MD: And look what happened, our profits have never been better, thanks in large part to our investments in green-tech R&D! 

JS: For sure, and not only have we been able to help deal with climate change, we’ve also freed the financial markets from traditional institutional control, gave voice to disadvantaged people around the world, promoted democratic civil society even in the poorest countries, gave creators control over their content, convinced corporations to take ethical responsibility for their activities

MD: I’m just happy that all our research efforts into machine learning that started 15 years ago played such a big role in making this all possible! Back then we didn’t really know what such blue-sky research would enable. And that Web Summit confirmed to me that we were on the right track by diversifying, becoming an Agile service organization, getting rid of hierarchical top-down management styles and relying on our multi-talented staff to innovate.

JS: That 2021 Web Summit really demonstrated that women and minorities were finally gaining a foothold in the white-male dominated tech sector. Women representing the world’s biggest tech companies were on stage for almost every podium discussion and were such inspiring speakers. It motivated many younger women and minorities to enter the tech field and since then we’ve been hiring more women than men!

MD: Not just in the tech sector. Think about how lucky we were to witness the rise of Ayọ Tometi’s political career.

JS: I already knew back then that she would become President of the USA when I heard her talk in Lisbon about how she helped organize the Black Lives Matter movement. She was convinced that technology would be best used to promote human rights. She not only swayed the American voters, but she inspired many tech entrepreneurs and investors to jump on the social-responsibility bandwagon.

MD: 2021 was a real breakthrough year for technology. Before the COVID-19 pandemic, things like virtual office, mRNA vaccine development, e-mobility, … were just distant dreams. The lockdowns forced the world to adopt them quickly – those of us who were positioned to adapt have done really well, while the luddites were left in our dust. 

JS: Those lockdown mandates might have been the only significant contribution made by the world’s politicians. All their summits and accords for reducing global warming were just hot air and empty promises.

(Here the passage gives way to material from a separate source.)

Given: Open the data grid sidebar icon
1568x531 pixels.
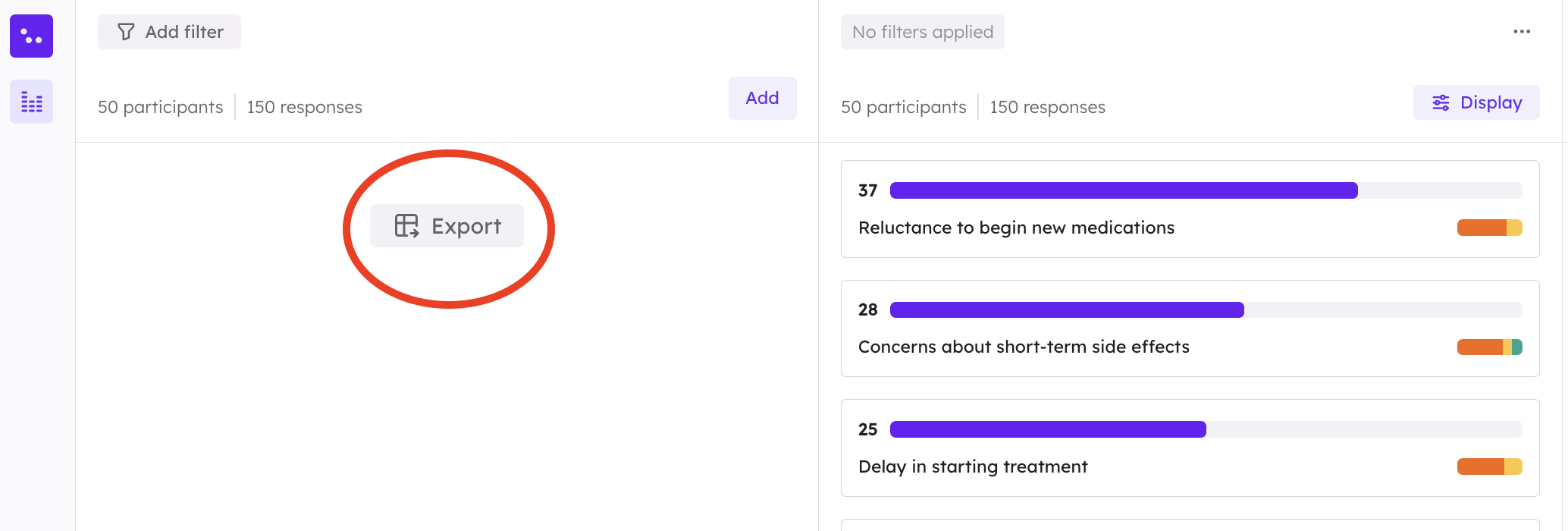Looking at the screenshot, I should (31, 102).
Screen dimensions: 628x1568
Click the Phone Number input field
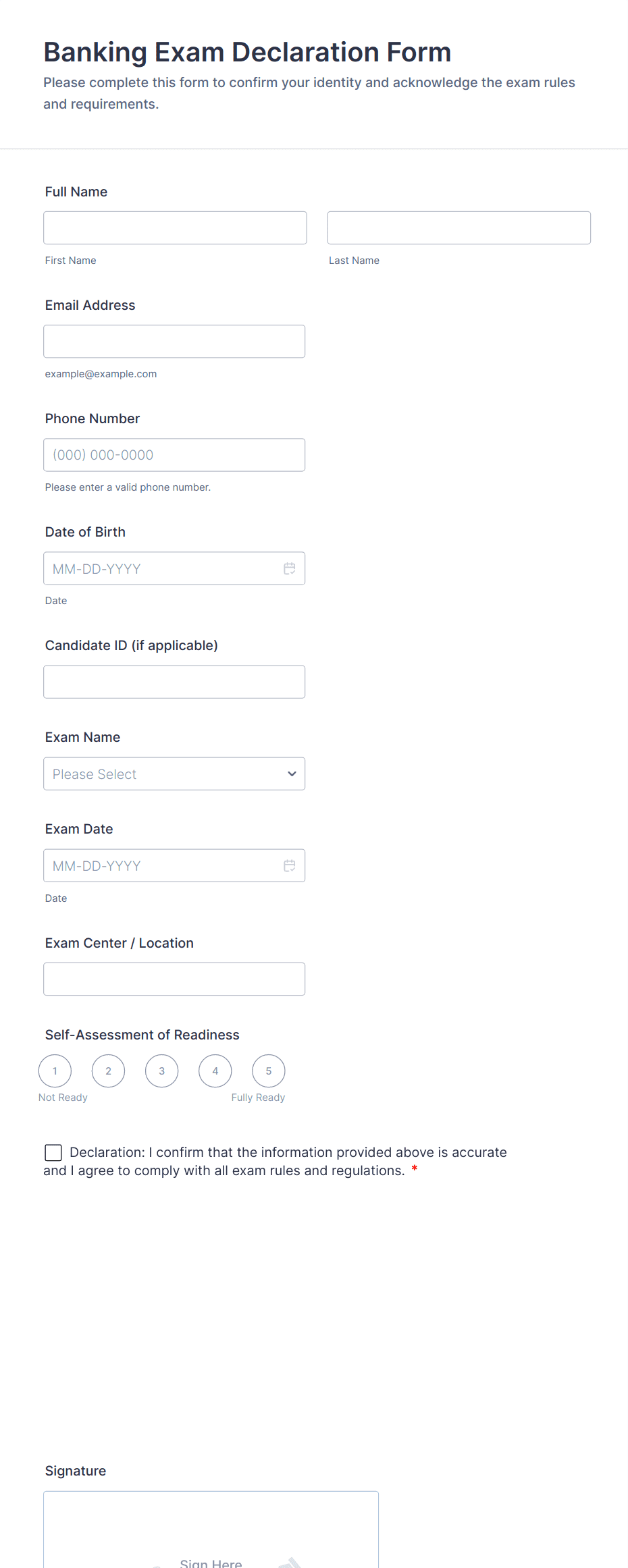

But once we convinced the venture capitalists that investment in green tech would become more profitable than propping up a fossil-fuel dependent economy, we were able to get climate change under control

MD: By using predictive AI computing algorithms, mathematicians and data scientists could help investors better understand what the impacts of climate change would be and where profits could be obtained, and in turn they finally filled their portfolios with socially responsible tech investments.

JS:  Mathematics and AI supercomputing power finally became used for something more important than the zero-sum casino game of stock-market predicitions. For years now, predictive AI algorithms have been used for ecological purposes, like mapping ocean currents in order to aid clean-up of the huge floating garbage patches, automatic sorting of recyclable waste or making long-term weather predictions to maximize investment in solar and wind energy, or choosing the best locations for building high-tech carbon sinks.

MD: The best part of the Web Summit is that it’s not a conference for selling products or services to the market. We’ve never even really attended it for networking purposes. But what makes it my favorite conference is its combination of inspiration with serious dives into some really deep-tech stuff. 

JS: Most conferences have only one or the other. That’s why we’ve been taking more of our staff to Web Summits ever since, so they can’t really understand the big picture of why we do what we do.

MD: By the way, did you get your invitation today to Stephen Hawking’s party on June 29, 2009? Only us time travelers have been invited. Are you going?

JS: I’d like to go, just to prove he was wrong about time travel being impossible, but my granddaughter asked if she could borrow my time machine that day. She’s planning to go to Falco’s last concert.